Nach Angaben des deutschen Außenministers dauerte das Gespräch zwischen Baerbock und ihrem chinesischen Amtskollegen Wang (rechts gegenüber) mehr als drei Stunden.
Die chinesische Seite bekräftigte jedoch ihre scharfe Kritik an den EU-Aufschlägen. Wang machte gegenüber Baerbock deutlich, dass Brüssel „die Grundsätze des fairen Wettbewerbs und des Freihandels“ verletze, erklärte das Außenministerium. Er forderte daher eine Intensivierung der Beziehungen zwischen Deutschland und China „als Großmächte in einer turbulenten internationalen Lage“.
Die EU wirft Peking Wettbewerbsverzerrungen durch Subventionen vor und beschloss im Oktober, Sonderzölle von bis zu 35,3 Prozent auf chinesische Elektroautos zu erheben. China prüft Gegenmaßnahmen, die auch deutsche Autohersteller betreffen könnten.

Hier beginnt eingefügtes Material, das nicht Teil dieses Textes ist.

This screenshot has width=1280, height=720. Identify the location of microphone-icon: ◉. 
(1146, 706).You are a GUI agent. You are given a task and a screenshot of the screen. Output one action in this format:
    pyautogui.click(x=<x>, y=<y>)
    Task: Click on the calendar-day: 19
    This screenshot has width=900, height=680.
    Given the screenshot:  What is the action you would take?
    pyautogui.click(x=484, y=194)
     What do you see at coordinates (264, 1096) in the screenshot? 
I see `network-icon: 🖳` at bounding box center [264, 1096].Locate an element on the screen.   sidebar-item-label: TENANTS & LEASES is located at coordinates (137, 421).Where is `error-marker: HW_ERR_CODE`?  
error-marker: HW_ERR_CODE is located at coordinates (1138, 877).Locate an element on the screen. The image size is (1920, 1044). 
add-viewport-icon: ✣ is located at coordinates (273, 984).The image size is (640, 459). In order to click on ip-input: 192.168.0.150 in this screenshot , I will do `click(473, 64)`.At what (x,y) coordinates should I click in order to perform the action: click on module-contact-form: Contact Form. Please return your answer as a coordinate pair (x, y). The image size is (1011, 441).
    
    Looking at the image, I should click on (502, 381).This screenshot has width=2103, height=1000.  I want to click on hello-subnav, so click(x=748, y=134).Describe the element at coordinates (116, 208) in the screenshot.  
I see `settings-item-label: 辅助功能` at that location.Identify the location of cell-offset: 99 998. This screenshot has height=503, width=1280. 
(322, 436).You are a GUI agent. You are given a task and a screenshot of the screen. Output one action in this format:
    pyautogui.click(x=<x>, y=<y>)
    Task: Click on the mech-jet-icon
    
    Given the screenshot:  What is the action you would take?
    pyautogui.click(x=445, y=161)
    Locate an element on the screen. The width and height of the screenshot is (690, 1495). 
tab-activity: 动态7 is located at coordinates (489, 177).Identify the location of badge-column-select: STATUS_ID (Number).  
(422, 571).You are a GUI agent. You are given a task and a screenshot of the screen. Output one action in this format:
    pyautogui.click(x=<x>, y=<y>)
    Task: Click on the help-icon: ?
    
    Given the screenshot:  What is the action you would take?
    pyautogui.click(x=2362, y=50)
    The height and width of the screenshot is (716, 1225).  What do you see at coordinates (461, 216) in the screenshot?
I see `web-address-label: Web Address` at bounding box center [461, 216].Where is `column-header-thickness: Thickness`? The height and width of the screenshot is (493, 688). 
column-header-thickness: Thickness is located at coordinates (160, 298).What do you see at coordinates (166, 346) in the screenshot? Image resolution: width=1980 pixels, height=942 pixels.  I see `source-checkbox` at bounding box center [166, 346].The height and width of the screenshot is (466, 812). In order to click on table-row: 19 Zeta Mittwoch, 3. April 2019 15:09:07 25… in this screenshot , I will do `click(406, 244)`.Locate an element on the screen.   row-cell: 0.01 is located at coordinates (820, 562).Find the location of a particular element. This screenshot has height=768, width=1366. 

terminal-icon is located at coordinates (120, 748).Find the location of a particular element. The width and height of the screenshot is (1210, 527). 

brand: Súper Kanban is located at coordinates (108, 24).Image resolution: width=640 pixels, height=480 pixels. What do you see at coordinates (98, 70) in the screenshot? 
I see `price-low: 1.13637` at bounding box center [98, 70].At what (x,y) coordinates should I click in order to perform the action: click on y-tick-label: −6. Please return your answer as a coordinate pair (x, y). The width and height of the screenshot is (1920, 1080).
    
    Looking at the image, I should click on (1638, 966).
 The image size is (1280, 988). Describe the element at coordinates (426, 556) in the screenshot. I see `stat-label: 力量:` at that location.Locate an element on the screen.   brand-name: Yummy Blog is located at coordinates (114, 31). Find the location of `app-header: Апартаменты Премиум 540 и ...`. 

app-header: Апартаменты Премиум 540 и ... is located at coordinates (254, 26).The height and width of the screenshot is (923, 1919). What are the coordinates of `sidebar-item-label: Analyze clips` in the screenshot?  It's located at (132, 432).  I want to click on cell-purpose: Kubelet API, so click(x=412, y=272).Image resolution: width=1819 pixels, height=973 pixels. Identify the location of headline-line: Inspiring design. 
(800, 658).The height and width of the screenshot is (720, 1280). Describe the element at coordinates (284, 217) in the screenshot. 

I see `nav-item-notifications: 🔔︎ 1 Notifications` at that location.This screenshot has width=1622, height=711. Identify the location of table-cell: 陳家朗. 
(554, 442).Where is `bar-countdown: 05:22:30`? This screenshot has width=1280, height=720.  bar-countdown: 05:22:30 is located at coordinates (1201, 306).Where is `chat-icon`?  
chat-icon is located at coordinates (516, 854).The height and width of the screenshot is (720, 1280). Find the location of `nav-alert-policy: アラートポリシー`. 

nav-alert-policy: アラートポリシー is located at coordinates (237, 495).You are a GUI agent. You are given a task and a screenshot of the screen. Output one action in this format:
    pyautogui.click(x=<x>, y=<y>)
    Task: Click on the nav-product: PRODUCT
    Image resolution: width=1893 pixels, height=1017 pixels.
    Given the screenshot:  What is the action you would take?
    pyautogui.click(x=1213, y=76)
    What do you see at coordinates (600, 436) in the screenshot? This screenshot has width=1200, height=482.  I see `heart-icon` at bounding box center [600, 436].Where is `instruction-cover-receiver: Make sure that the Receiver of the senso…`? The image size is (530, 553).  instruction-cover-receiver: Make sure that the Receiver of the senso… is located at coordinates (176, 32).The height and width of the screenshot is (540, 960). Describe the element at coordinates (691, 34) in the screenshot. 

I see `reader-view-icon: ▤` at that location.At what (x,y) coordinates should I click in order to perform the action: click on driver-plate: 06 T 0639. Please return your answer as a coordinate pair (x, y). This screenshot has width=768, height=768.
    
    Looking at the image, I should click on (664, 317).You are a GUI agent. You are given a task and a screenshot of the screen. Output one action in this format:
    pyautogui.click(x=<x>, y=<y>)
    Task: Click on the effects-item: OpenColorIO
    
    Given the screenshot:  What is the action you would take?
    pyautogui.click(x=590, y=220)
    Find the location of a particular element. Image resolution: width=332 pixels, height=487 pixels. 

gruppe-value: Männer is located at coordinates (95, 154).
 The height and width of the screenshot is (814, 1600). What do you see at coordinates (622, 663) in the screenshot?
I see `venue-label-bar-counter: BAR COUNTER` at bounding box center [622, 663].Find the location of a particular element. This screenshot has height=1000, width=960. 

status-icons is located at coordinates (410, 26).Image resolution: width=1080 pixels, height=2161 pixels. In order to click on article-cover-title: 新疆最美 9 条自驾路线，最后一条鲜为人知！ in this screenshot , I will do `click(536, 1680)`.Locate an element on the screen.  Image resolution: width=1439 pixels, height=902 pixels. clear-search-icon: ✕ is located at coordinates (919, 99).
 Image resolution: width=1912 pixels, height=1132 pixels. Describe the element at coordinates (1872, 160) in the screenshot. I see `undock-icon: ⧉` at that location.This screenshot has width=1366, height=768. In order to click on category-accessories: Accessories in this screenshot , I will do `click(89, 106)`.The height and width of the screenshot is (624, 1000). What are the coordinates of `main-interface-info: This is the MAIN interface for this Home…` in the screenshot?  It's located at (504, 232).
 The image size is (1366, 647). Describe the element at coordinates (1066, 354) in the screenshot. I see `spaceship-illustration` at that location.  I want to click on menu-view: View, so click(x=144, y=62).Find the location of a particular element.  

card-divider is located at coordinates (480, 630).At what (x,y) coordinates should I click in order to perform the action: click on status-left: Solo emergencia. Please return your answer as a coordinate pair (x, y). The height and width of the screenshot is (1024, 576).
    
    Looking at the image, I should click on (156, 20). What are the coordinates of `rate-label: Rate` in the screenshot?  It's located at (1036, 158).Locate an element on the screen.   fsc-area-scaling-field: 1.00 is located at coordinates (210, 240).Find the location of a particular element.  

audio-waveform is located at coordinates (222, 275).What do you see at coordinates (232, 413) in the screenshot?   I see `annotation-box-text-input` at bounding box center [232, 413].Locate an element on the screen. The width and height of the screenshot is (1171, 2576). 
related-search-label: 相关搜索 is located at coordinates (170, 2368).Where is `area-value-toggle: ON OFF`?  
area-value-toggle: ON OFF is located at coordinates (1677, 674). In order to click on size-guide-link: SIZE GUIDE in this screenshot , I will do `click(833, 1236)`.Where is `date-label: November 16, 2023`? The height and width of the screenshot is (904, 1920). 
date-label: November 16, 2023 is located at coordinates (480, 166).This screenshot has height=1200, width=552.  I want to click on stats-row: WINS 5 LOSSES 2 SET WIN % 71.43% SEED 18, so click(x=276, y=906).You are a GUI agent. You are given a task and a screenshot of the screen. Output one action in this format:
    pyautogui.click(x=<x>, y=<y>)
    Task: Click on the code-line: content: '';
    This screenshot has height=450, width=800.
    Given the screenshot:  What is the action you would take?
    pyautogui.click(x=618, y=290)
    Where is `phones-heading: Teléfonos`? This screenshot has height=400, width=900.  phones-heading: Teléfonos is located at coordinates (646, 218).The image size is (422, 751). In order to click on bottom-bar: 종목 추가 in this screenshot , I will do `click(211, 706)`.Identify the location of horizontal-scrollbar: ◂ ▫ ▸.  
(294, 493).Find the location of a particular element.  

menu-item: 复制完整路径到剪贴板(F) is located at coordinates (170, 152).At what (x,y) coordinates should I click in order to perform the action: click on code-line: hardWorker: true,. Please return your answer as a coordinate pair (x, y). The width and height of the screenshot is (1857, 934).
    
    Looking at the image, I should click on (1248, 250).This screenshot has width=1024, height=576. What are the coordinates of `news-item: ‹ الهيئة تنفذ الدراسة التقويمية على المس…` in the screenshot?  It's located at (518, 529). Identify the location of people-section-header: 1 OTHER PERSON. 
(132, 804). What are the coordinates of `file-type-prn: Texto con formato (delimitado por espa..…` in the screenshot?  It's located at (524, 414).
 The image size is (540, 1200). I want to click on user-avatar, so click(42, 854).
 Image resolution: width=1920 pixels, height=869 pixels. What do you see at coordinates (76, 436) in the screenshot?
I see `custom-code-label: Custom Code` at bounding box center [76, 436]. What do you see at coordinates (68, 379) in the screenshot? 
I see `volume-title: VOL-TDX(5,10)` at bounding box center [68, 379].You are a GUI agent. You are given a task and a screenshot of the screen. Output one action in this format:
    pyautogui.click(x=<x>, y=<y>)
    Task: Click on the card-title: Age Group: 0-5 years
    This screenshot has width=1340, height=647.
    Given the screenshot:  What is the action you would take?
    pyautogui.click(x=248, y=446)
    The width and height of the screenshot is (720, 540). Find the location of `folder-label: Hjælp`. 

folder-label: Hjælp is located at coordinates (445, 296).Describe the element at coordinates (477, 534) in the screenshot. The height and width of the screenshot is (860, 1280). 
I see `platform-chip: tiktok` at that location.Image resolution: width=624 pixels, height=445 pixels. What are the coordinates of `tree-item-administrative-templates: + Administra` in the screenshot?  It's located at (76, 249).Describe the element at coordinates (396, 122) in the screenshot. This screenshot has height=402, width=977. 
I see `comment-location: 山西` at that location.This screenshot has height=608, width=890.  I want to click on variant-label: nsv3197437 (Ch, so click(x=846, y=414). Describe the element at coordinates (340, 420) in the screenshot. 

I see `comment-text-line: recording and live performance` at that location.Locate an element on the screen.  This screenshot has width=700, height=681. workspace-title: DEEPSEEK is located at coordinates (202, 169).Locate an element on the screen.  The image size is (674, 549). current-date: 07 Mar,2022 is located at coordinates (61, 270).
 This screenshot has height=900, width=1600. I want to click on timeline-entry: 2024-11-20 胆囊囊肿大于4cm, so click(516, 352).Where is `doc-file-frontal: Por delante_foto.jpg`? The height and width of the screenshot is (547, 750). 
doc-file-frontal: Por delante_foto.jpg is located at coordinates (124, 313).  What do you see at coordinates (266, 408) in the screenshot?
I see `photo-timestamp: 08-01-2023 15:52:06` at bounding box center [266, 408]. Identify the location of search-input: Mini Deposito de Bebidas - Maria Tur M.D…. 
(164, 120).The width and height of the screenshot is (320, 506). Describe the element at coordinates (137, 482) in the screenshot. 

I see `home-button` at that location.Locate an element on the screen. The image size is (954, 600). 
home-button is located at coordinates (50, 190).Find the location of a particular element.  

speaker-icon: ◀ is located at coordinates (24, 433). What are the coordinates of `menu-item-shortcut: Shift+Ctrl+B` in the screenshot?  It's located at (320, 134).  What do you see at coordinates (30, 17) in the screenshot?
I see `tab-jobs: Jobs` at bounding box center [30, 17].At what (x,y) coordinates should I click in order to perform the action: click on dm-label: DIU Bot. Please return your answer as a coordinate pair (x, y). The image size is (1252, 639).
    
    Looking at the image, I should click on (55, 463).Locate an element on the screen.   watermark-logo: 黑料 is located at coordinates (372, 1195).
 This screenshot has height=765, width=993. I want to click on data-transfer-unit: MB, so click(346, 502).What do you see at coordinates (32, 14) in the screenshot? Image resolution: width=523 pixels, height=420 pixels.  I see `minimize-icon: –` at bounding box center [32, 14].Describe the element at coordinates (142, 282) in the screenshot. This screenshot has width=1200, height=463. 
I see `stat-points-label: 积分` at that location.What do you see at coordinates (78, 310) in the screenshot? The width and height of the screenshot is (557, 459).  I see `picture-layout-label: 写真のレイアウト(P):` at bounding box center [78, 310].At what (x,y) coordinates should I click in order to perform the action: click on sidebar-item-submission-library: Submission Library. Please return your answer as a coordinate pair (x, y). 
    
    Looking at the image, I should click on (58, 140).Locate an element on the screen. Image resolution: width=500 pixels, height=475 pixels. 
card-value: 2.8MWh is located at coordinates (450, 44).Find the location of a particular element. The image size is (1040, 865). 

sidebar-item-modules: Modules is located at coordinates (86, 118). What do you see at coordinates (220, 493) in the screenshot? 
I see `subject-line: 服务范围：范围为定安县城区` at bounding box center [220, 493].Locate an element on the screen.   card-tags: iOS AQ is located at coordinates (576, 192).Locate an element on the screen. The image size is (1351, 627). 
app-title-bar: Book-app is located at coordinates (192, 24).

Baerbock: Fortsetzung des deutsch-chinesischen Dialogforums
Menschenrechte waren beim Besuch des deutschen Außenministers erneut Thema. Die Einhaltung dieser Vorschriften sei stark mit der wirtschaftlichen Wettbewerbsfähigkeit verknüpft, wie der Fall des VW-Werks in Xinjiang zeige, erklärte Baerbock. „Ich habe betont, dass es für uns wichtig wäre, das deutsch-chinesische Dialogforum sowie den Menschenrechtsdialog wieder aufzunehmen.“
China werden immer wieder Menschenrechtsverletzungen wie Zwangsarbeit in Xinjiang vorgeworfen. In der nordwestchinesischen Provinz leben viele Menschen aus der muslimischen Uiguren-Minderheit. China bestreitet die Vorwürfe größtenteils.